Autoradiographic profile of the [³H]ABA metabolites produced in adzuki. Lane 1 is free [³H]ABA. Lanes 2 to 6 are the extracts from leaves, and lanes 7 to 11, from hypocotyls. Plants were treated with [³H]ABA for 2 h (lanes 2 and 7), 4 h (lanes 3 and 8), 6 h (lanes 4 and 9), and 8 h (lanes 5 and 10). Lanes 6 and 11 are for the extracts from plants pretreated with 5 × 10⁻⁵ m non-labeled ABA for 6 h and then incubated in a [³H]ABA solution for 2 h.

cDNA and deduced amino acid sequences of ABA-GTase from adzuki bean seedlings. The broken line indicates the second peroxisomal targeting signal. The boxes indicate theN-glycosylation motif with a pattern N[∧P][ST][∧P]. The underlining shows the UDP-glycosyltransferase signature. The shaded area is the coiled-coil region detected by Lupas's algorithm.

Results of enzyme assays using recombinant protein. A, SDS-PAGE pattern of the recombinant protein. Lane 1 is crude protein prepared from the cell lysate after inducing rAOG by 0.2 mm IPTG for 4 h at 22°C. Lane 2 shows the fusion protein purified by affinity chromatography. B, Reaction products from ABA and UDPG or G-1-P by rAOG. Lanes 1 and 2 and lanes 3 and 4, respectively, indicate the patterns from GST and rAOG. + and −, The presence and absence, respectively, of UDPG or G-1-P in a reaction mixture. C, The pH dependence of ABA-GTase activity expressed inE. coli. The arrowhead indicates the product. D, The signal intensities of the products under different reaction conditions. Reactions were performed without ABA (lane 1), UDPG (lane 2), or rAOG (lane 3), respectively, and with rAOG denatured by boiling for 10 min (lane 4). Lane 5 shows the product using the native rAOG as a positive control. + and −, The presence and absence, respectively, of ABA, UDPG, or rAOG in a reaction mixture. ●, The [³H]ABA. ○, The boiled rAOG.

Identification of the substrate for recombinant GTase. A, Confirmation of the substrate.
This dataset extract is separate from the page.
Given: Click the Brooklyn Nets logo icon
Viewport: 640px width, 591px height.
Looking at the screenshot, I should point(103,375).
Lane 1 is free [³H]ABA. Lane 2 is the product from UDPG and [³H]ABA. Lane 3 shows the reaction product from ABA and [¹⁴C]UDPG. The reaction mixture was incubated for 2 h at 30°C. B, Reactivity of ABA and the ABA-Me derivative. The mixture was incubated for 4 h at 30°C. F, ABA; M, ABA-Me. The arrowhead indicates the products.
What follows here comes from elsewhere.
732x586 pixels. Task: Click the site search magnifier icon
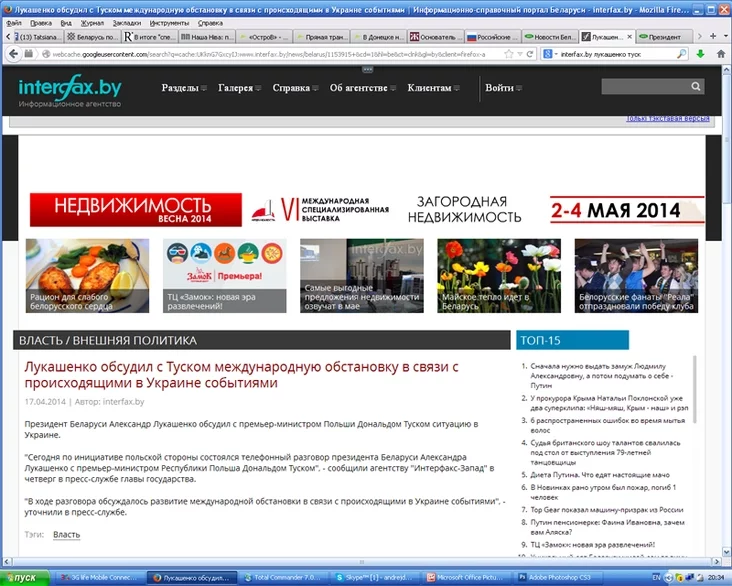pos(697,88)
Identification of the product. A, Comparison of R_F values between the ABA-GE standard and the product. S, P, and S+P indicate the ABA-GE standard, the product, and the equimolar mixture of the ABA-GE standard and the product, respectively. An arrowhead indicates the position of ABA-GE separated in a solvent of CHCl₃:MeOH:AcOH:H₂O (40:15:3:2, v/v). B, Pattern for standard ABA-GE and the product treated with 0.2 m NaOMe, having been separated in a solvent of EtOAc:CHCl₃:AcOH (25:15:1, v/v). F and M are free ABA and ABA-Me, respectively. R1 and R2, respectively, show the solvolysis products from the enzyme and standard ABA-GE. The upper arrowhead indicates the position of ABA-Me. The lower arrowhead shows the position of free ABA.
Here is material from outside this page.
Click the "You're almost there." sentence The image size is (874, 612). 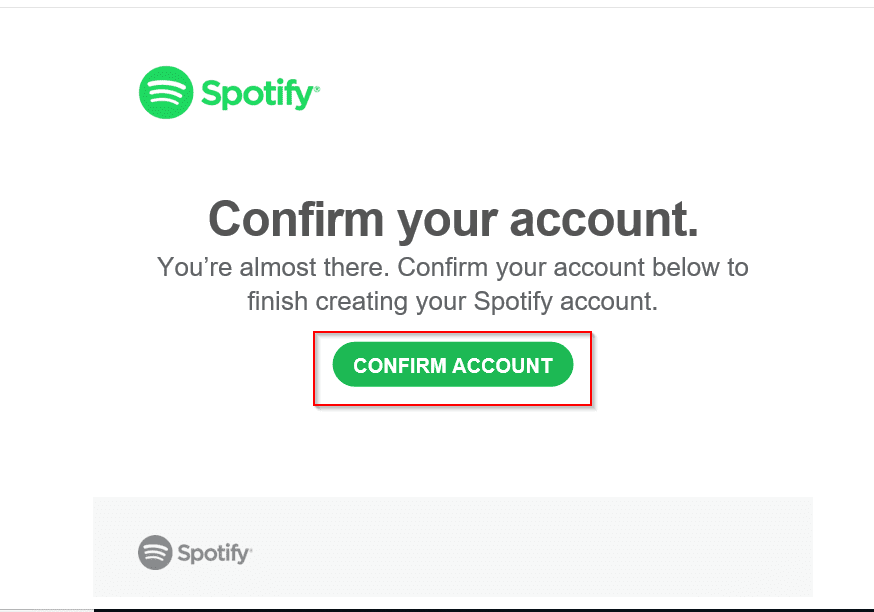[273, 267]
Substrate specificity of ABA-GTase. Lanes 1 to 8 show the products of prAOG incubated with [¹⁴C]UDPG and salicylic acid, trans-cinnamic acid, trans-ABA, cis-ABA, GA₃, IAA, JA, and zeatin, respectively. The upper and lower arrowheads indicate the putative trans-cinnamic acid-glucosyl ester and ABA-GE, respectively.

Characterization of ABA-GTase specificity. Lanes 1 to 4 show the products of prAOG incubated with (+)-S-ABA, (−)-R-ABA, (−)-PA, and 2-trans-ABA, respectively, in the presence of [¹⁴C]UDPG. The arrowhead indicates the products discussed in the text.

Northern-blot analysis of AOG mRNA. A, mRNA level expressed in the leaves (L) and hypocotyls (H) with no treatment (lanes 1 and 2), and after being treated with 50 μm ABA for 24 h (lanes 3 and 4), drought for 6 h (lanes 5 and 6), and wounding for 6 h (lanes 7 and 8). B, mRNA levels expressed in the hypocotyls of plants treated with DW (lane 1), GA₃ (lane 2), IAA (lane 3), zeatin (lane 4), JA (lane 5), and ABA (lane 6). C, mRNA levels expressed in the hypocotyls of plants subjected to drought for up to 8.5 h. D, mRNA levels expressed in the hypocotyls of plants subjected to wounding for 0.0 to 8.0 h. The upper or lower arrowheads in A through D indicate the AOG transcript and rRNA as an indicator of the total RNA quantity (7 μg/lane), respectively.